TO DO ▸ Repeat exactly, and only, the lines from the one holding "会社情報 (77, 2549)" through the last line of the records below.

Dataset entries:
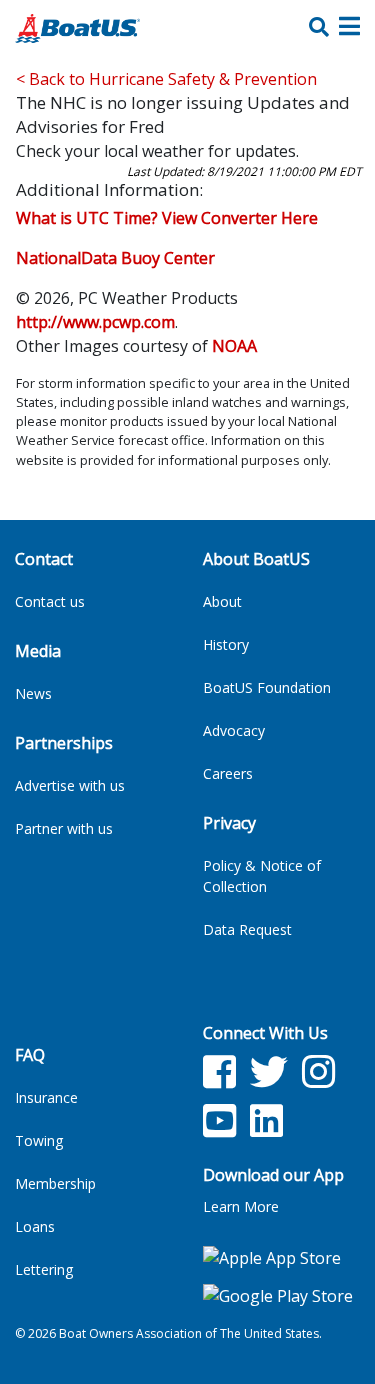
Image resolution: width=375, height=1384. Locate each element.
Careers (228, 773)
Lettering (44, 1269)
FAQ (30, 1055)
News (33, 693)
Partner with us (64, 828)
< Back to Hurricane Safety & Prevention (166, 79)
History (226, 644)
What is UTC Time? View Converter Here (167, 218)
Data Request (247, 929)
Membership (55, 1183)
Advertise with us (70, 785)
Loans (35, 1226)
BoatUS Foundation (267, 687)
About (222, 601)
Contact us (50, 601)
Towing (39, 1140)
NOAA (234, 346)
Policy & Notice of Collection (262, 876)
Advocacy (234, 730)
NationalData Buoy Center (115, 258)
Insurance (46, 1097)
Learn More (241, 1206)
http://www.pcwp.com (95, 322)
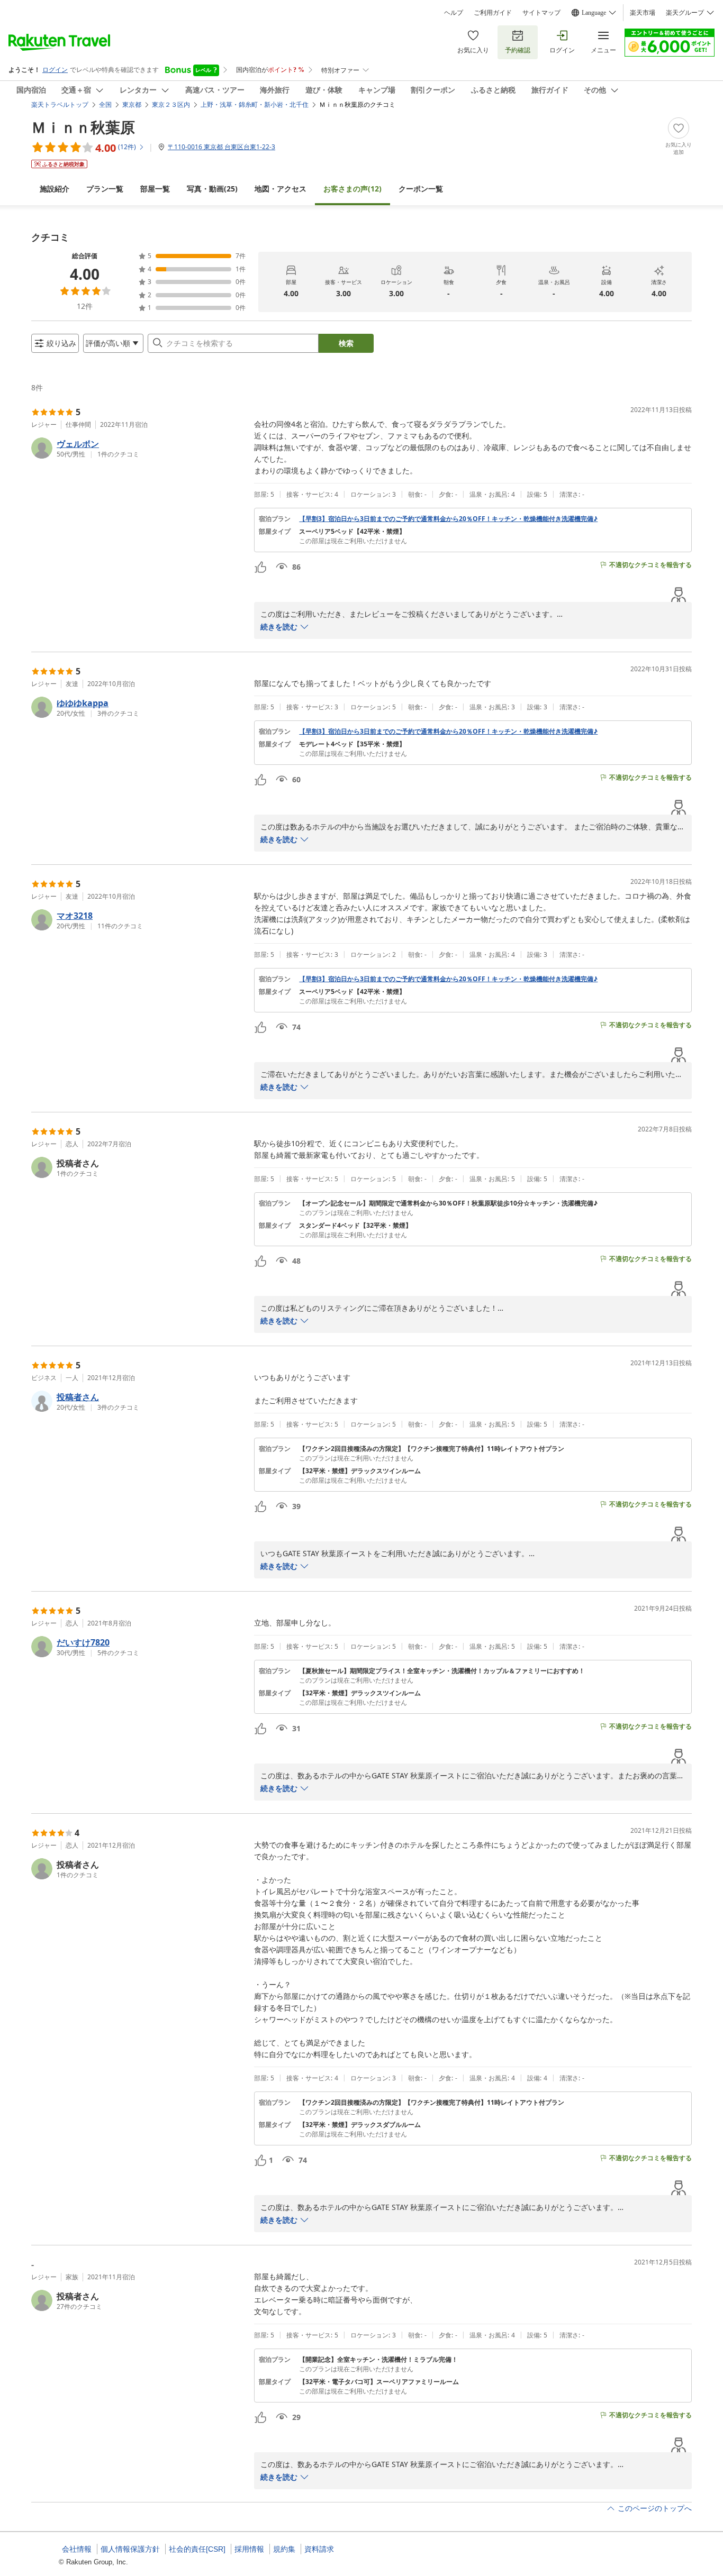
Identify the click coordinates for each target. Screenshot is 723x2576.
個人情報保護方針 (130, 2549)
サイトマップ (541, 12)
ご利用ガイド (493, 12)
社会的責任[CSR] (197, 2549)
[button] (138, 448)
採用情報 (249, 2549)
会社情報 (77, 2549)
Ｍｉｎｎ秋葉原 (83, 127)
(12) (352, 189)
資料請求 (319, 2549)
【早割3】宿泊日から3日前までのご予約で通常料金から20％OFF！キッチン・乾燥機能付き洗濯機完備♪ (448, 519)
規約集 (284, 2549)
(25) (212, 189)
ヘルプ (453, 12)
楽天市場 (642, 12)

WRITTEN SOLUTION ▸
会社情報 (77, 2549)
Ｍｉｎｎ秋葉原 (83, 127)
(12) (352, 189)
資料請求 (319, 2549)
【早割3】宿泊日から3日前までのご予約で通常料金から20％OFF！キッチン・乾燥機能付き洗濯機完備♪ (448, 519)
規約集 (284, 2549)
(25) (212, 189)
ヘルプ (453, 12)
楽天市場 (642, 12)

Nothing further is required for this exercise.